Pierre Bourgeade, écrivain foisonnant dont la courtoisie à la ville contrastait avec l’apparente monstruosité de certains de ses écrits, a tiré sa révérence le 12 mars dernier, à 81 ans, dans une relative indifférence. C’est bête, mais du coup, l’envie terrible de lire Ramatuelle son dernier ouvrage paru chez Tristram en 2007 et qui m’avait sournoisement glissé entre les mains, m’a saisi. Comme un ultime hommage de lecteur à cet auteur si prolifique, si protéiforme – il fût tout à la fois romancier, poète, dramaturge, photographe… – et si délicieusement subversif.
Ramatuelle est un livre court et dense, racé comme les lignes d’une berline anglaise, acéré comme la lame d’un rasoir, qui expose sous le soleil brûlant et parfumé de la Côte d’Azur les thèmes et obsessions chers à l’auteur des Immortelles (1966) et de Palazzo Mentale (1976).
C’est le début des vacances d’été. Françoise d’Elbée, 35 ans, mariée à un riche banquier parisien quitte seule l’appartement que la famille occupe sur les rives du Parc Monceau. Elle part en voiture pour Ramatuelle afin de préparer la propriété dans laquelle mari et enfants la rejoindront une semaine plus tard pour les vacances.

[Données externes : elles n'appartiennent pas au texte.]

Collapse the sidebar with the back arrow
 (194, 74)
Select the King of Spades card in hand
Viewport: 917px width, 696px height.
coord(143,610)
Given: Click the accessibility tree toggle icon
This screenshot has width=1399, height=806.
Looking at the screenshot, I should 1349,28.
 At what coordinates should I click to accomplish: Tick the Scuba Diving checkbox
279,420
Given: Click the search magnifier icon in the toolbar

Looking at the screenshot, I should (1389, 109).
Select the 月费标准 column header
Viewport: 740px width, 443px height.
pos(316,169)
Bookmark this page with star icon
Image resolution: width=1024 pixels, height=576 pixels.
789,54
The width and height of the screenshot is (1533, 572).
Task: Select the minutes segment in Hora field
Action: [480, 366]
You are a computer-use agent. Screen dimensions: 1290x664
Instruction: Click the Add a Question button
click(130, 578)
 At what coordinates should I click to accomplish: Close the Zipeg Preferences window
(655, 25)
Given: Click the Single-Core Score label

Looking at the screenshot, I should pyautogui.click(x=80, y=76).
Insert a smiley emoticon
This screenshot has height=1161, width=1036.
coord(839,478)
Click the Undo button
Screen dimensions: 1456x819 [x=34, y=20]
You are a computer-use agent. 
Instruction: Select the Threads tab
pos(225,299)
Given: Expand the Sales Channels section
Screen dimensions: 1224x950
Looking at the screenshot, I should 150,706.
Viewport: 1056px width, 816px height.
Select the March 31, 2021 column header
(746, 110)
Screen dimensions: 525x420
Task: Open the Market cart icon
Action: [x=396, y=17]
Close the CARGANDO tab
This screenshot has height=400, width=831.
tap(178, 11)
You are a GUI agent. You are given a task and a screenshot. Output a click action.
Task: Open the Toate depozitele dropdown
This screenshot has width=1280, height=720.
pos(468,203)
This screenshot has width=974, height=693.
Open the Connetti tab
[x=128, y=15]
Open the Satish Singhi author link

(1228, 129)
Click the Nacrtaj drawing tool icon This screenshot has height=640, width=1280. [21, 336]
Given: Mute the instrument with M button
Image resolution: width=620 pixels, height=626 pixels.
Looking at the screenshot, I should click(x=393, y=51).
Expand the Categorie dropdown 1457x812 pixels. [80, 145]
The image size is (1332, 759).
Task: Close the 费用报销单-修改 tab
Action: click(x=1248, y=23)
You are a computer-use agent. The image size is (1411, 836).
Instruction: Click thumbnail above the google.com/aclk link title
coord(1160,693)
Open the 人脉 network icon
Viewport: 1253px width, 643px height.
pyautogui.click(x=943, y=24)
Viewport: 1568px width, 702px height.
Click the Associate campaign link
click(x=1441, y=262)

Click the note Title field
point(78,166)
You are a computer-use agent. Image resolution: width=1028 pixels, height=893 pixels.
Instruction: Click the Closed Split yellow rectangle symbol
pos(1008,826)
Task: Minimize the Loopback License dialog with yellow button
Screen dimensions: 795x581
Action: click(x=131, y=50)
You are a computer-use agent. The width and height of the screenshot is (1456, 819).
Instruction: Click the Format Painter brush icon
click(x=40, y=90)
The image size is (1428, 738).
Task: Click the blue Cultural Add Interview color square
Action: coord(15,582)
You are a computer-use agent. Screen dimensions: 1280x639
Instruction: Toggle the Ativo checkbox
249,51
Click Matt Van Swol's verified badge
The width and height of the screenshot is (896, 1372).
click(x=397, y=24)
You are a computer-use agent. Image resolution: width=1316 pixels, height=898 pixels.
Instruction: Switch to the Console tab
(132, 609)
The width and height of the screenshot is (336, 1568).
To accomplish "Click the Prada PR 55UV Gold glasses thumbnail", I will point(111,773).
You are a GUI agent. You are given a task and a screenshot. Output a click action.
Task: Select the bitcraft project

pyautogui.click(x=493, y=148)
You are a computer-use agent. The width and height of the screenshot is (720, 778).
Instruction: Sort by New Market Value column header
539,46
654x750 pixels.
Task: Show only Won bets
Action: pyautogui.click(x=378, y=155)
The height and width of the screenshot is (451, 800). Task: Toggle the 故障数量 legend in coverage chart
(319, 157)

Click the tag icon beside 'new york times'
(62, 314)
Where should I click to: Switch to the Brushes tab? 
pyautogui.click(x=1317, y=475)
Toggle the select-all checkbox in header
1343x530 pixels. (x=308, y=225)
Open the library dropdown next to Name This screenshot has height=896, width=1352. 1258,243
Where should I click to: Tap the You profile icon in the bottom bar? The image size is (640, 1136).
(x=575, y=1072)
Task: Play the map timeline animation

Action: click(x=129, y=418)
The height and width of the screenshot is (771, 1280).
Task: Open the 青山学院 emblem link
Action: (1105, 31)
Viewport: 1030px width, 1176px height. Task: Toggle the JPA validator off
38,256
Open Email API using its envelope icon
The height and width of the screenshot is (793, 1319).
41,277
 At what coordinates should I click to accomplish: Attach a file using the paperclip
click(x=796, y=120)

Mais sur la route des Maures, à quelques kilomètres de sa destination, cette jolie jeune femme, sage, bien sous tous rapports, va faire une étrange rencontre. De ces rencontres qui, inexplicablement, changent le cours d’une existence, bousculent tous les préjugés, brouillent les perspectives bien établies. Et voilà Françoise basculant, sept jours durant, dans une vie sans entrave, laissant remonter à la surface ses émotions les plus souterraines, ses désirs les plus inavouables, jusqu’à ne plus se reconnaître elle-même.